Le Belge va tout donner pour la dernière épreuve de l’année. @News
Le Belge va tout donner pour la dernière épreuve de l’année. @News

D’habitude, Monza nous offre ses couleurs chatoyantes de fin d’été. Les arbres pourpres du parc rivalisent avec les tifosi, vêtus de pied en cap, des produits dérivés de la Scuderia. Mais pour la venue de la dernière manche du championnat du monde des rallyes, le temple de la vitesse se prend pour une cité laborieuse du pays de Galles quand le WRC se clôturait là-bas. Même couleur blafarde, même température et, surtout, une neige sale, humide à rendre dépressif un vainqueur d’EuroMillions.

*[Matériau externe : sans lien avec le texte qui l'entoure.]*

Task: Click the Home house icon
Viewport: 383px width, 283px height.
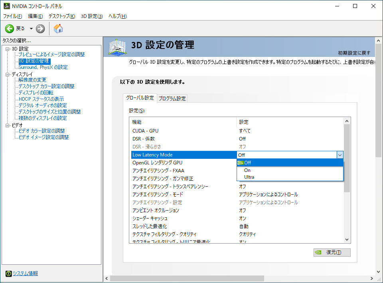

De quoi rendre la tâche des rallymen particulièrement compliquée. « C’est vrai que les reconnaissances n’ont pas été simples », admet Thierry Neuville. « Sur les spéciales qu’on empruntera samedi lors de la 2e étape, on a été confronté à une belle couche blanche dès que la route prenait de la hauteur. On n’avait guère d’adhérence et fort peu de visibilité. Pour couronner le tout, il y avait pas mal de circulation. Il va falloir regarder assidûment les caméras embarquées proposées par l’organisateur pour peaufiner nos notes si la météo se montre plus clémente. Plus que jamais, le travail de Bruno Thiry, notre ouvreur, s’avérera primordial. Il devra certainement corriger, ajouter, préciser beaucoup de choses quand il passera par l’itinéraire quelques heures avant nous. Quant aux pneus, Michelin a débarqué avec un camion rempli de gommes tendres adaptées à ces conditions. Mais pas question de chausser des pneus à clous comme au Monte-Carlo ou en Suède. »

Le dernier round de la saison dont les secteurs chronométrés de jeudi, vendredi et dimanche se dérouleront aux abords et sur le circuit s’annonce décidément atypique. « Franchement, j’aime bien ces étapes spéciales assez techniques », poursuit le pilote Hyundai. « Mais il y a pas mal de pièges. On est régulièrement confronté à des chicanes délimitées par des balles de paille ou des blocs de béton. Il ne sera pas recommandé de les pousser. Ces secteurs sont courts. Ce qui signifie que les écarts seront infimes parmi les candidats à la victoire. Le challenge consistera à réaliser la spéciale parfaite à chaque fois. »

Le Belge, 3e au classement provisoire du championnat avant d’attaquer l’épreuve lombarde, est conscient que ses chances de décrocher la couronne sont minces. « Si Evans termine dans le Top 5, il coiffera les lauriers. Pour y parvenir, il devra résister à la guerre psychologique que Sébastien Ogier, son équipier, lui mènera. On sait à quel point le Français est fort pour tenter de déstabiliser ses rivaux. De mon côté, je vais jeter toutes mes forces dans la bataille, comme d’habitude. Finir la saison par une victoire, ce serait bien. Permettre à Hyundai de décrocher la palme chez les constructeurs pour la 2e fois constitue également un objectif. Quant au titre mondial, j’estime qu’il n’a pas la même valeur que d’habitude. J’en parlais récemment avec mon manager : s’il y a bien une année où il ne faut pas être champion, c’est bien celle-ci. La saison a été largement tronquée par le coronavirus. Seulement sept courses. La moitié de ce qui était prévu. En plus, l’annulation du rallye d’Ypres, quinze jours avant son déroulement, ne nous a pas aidés. Donc, que je termine 2e, 3e ou 4e du championnat 2020 n’aura pas la moindre importance. »

Ce qui en a, en revanche, c’est le résultat final face à son équipier et rival Ott Tänak. « C’est vrai que ça m’embêterait qu’il finisse devant moi. Mais cela n’arrivera pas », conclut Neuville.